Divided U.S. Supreme Court Allows Controversial Texas Abortion Law to Stand
The justices of the U.S. Supreme Court are often as sharply divided as the rest of the country. By a vote of five to four, the Court recently refused to set aside a lower court order allowing a controversial Texas abortion law to take effect.
The law in question mandates that any physician who performs an abortion must have professional privileges to admit patients to a hospital within 30 miles of the clinic where the procedure will occur. Opponents of the law filed suit, arguing that the new restriction prevents one third of Texas clinics from providing abortions.
A Texas federal judge agreed, concluding that the law placed a “substantial obstacle” in front of women seeking an abortion. However, the U.S. Court of Appeals for the Fifth Circuit subsequently stayed the injunction after concluding that the admitting privilege requirements do not place an “undue burden” on a woman’s right to an abortion by requiring them to travel a longer distance to obtain one.
While the Fifth Circuit’s full review of the constitutionality of the law is pending, the plaintiffs filed an emergency appeal with the Supreme Court, asking the justices to block implementation of the law. For now, the justices have refused to intervene.
The Court’s order included two written opinions. Justices Antonin Scalia authored a concurring opinion, which was joined by Justices Samuel A. Alito, Jr. and Clarence Thomas. Justice Scalia argued that blocking the law “would flout core principles of federalism by mandating postponement of a state law without asserting that the law is even probably unconstitutional.”
Meanwhile, Justice Stephen G. Breyer wrote a dissenting opinion, whose signatories included Justices Ruth Bader Ginsburg, Elena Kagan, and Sonia Sotomayor. The dissenters argued that lifting the stay interfered with the status quo in Texas, thereby impacting a “significant number of women seeking abortions.” Breyer further noted that the “longer a given facility remains closed, the less likely it is ever to reopen even if the admitting privileges requirement is ultimately held unconstitutional.”

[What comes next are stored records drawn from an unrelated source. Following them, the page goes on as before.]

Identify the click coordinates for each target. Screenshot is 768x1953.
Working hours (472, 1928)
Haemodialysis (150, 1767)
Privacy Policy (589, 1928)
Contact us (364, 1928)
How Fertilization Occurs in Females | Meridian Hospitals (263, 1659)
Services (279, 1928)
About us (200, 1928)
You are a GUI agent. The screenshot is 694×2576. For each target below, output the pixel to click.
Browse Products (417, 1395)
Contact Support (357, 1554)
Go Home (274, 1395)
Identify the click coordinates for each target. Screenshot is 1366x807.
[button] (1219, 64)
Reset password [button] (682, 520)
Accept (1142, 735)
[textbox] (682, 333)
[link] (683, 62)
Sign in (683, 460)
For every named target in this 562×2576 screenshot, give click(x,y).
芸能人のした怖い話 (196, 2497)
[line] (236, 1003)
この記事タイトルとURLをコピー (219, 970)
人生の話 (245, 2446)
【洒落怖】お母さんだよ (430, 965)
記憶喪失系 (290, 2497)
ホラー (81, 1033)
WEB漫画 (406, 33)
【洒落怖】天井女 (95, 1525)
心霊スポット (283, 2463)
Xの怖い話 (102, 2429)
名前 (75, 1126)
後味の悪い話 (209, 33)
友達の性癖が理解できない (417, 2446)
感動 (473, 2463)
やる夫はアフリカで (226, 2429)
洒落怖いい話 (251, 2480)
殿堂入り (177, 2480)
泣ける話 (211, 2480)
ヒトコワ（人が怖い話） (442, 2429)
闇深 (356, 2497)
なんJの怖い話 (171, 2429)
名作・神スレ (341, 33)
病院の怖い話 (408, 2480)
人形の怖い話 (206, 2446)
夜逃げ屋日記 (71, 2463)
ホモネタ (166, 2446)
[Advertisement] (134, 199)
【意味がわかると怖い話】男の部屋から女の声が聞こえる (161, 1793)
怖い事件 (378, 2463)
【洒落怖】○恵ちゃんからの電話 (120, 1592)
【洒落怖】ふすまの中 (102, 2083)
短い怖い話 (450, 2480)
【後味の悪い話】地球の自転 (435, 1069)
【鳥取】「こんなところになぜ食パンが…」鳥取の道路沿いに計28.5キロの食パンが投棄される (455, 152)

Chief Justice John Roberts and Justice Anthony Kennedy did not write separately or join either of the opinions. However, given that it would have required five votes to overturn the Fifth Circuit, they are presumed to have voted with their conservative colleagues.
The deep divide among the conservative and liberal members of the Court is particularly significant given that the constitutionality of the Texas law is all but certain to appear before the Court in the near future. A final ruling from the Fifth Circuit is expected in early 2014.